→ **EXERCISE GOAL**
The required output is the line that contains "Screen dimensions: 977x375" and every line after it, each written out exactly, up to the end of the entries.

─── DATA ───

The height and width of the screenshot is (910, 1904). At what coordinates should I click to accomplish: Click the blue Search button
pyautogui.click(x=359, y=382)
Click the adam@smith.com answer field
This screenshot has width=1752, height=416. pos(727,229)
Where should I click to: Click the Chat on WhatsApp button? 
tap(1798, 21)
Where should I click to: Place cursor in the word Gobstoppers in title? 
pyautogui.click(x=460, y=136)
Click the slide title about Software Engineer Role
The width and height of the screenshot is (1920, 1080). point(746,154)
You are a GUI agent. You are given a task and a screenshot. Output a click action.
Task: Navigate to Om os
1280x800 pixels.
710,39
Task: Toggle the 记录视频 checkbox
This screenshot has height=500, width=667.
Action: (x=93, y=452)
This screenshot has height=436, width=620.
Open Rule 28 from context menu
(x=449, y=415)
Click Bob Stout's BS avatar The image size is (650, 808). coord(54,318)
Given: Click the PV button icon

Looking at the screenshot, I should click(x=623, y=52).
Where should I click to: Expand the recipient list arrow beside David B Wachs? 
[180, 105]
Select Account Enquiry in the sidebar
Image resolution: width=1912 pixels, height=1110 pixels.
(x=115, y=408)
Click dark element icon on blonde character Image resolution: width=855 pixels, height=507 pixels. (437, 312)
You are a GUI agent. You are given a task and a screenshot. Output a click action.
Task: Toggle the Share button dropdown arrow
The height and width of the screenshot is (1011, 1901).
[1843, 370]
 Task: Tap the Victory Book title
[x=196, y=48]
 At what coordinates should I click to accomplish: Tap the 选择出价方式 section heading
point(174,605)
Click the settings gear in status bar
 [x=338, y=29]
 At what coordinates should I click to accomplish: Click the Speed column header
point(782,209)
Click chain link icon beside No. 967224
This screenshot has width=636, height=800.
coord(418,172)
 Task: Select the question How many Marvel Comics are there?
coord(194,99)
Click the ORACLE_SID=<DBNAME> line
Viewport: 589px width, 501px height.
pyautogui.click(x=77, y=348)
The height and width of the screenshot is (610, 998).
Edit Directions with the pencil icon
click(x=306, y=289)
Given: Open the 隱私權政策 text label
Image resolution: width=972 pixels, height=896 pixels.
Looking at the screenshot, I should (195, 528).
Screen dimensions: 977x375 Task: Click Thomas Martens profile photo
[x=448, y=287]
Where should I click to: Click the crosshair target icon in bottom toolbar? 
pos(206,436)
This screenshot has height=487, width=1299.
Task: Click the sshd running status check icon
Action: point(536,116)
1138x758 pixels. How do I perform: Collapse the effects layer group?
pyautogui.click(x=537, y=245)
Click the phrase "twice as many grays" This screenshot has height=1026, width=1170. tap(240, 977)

───

→ **RESPONSE BELOW**
Screen dimensions: 977x375 Task: Click Thomas Martens profile photo
[x=448, y=287]
Where should I click to: Click the crosshair target icon in bottom toolbar? 
pos(206,436)
This screenshot has height=487, width=1299.
Task: Click the sshd running status check icon
Action: point(536,116)
1138x758 pixels. How do I perform: Collapse the effects layer group?
pyautogui.click(x=537, y=245)
Click the phrase "twice as many grays" This screenshot has height=1026, width=1170. tap(240, 977)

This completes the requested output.